A clear majority of those teenagers – 92 percent – want a better connection with their religion, but almost half say they aren’t sure how to achieve that, according to the study commissioned by the Jewish group B’nai Brith Youth Organization. Among those teenagers who find it difficult to connect with religion, 68 percent said they’d prefer a less conventional way to do so.
The study, conducted by Teenage Research Unlimited, a market-research firm, suggests one thing: Teenagers do just about everything else online, why not religion?
“When you’re a teenager, you’re not thinking about religion that much,” said Reem Nasr, a high school junior from Monmouth Junction, N.J., who participates at a Web site where young Muslims talk about everything from religion to school to politics.
“You’re wrapped up in school and extracurricular activities,” Nasr said. But going online is a “good way to understand your religion. I meet a lot of other Muslims. I have a better awareness of what’s going on in the Muslim community in America.”
Matthew Grossman, executive director of the B’nai Brith Youth Organization, said religious groups that want to reach teens have to do things differently from in the past.
“Teens aren’t going to be spoon-fed information. They want to define meaning for themselves and not have it defined for them.”

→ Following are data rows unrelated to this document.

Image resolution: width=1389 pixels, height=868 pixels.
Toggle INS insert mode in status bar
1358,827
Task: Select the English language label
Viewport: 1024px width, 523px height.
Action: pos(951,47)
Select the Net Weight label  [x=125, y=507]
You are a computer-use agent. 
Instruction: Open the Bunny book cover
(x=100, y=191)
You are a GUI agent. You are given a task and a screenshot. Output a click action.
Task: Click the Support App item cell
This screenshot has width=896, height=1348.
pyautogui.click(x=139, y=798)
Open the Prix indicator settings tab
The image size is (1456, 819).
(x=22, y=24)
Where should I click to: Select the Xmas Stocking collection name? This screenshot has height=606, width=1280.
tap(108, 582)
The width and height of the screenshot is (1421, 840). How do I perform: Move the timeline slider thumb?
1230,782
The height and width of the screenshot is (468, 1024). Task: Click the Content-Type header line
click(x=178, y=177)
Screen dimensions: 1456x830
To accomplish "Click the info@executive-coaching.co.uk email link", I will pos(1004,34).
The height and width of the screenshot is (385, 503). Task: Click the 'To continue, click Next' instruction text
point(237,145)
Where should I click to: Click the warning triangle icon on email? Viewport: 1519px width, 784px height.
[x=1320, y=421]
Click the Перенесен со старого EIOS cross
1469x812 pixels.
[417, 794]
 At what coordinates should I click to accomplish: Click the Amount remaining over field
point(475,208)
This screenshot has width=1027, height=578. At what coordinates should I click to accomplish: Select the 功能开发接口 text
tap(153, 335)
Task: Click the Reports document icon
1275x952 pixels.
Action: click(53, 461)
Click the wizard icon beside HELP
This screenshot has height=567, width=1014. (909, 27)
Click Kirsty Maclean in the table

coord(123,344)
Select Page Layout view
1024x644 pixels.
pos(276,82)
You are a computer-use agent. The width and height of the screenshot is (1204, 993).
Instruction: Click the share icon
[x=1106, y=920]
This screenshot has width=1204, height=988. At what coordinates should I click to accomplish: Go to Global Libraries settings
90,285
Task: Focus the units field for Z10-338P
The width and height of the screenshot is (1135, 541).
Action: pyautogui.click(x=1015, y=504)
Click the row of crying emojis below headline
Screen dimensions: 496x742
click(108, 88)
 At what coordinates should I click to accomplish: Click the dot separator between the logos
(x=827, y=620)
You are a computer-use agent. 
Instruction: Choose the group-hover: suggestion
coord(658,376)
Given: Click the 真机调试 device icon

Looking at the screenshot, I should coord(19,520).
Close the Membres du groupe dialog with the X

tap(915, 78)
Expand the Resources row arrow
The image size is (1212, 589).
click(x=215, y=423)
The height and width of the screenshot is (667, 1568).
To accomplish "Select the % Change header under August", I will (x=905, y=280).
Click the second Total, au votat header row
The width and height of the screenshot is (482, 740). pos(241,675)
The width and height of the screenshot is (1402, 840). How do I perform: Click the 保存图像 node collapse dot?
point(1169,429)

On the youth-oriented Catholic site, phatmass.com, there’s a video podcast of a speech given by Francis Cardinal Arinze, and products including Catholic hip-hop CDs and T-shirts for teens who want to “rep the pope,” as in represent the pope. The shirt, with a hip, vintage look, displays a photo of Pope Benedict and says “B16,” which stands for Benedict the 16th.
The study also found that religion loses significance among boys as they age. Among boys ages 13 to 15, 74 percent said religion was important to them, but that dropped to 55 percent for male teens 16 to 18 years old.
About 1,150 youths, ages 10 to 18, were randomly selected from the firm’s database of 300,000 U.S. teenagers who signed up to participate in surveys when they visited various youth-oriented Web sites. Through an e-mail, they were directed to a Web site where they took the survey Oct. 19-24. The study has a margin of error of plus or minus 3 percentage points.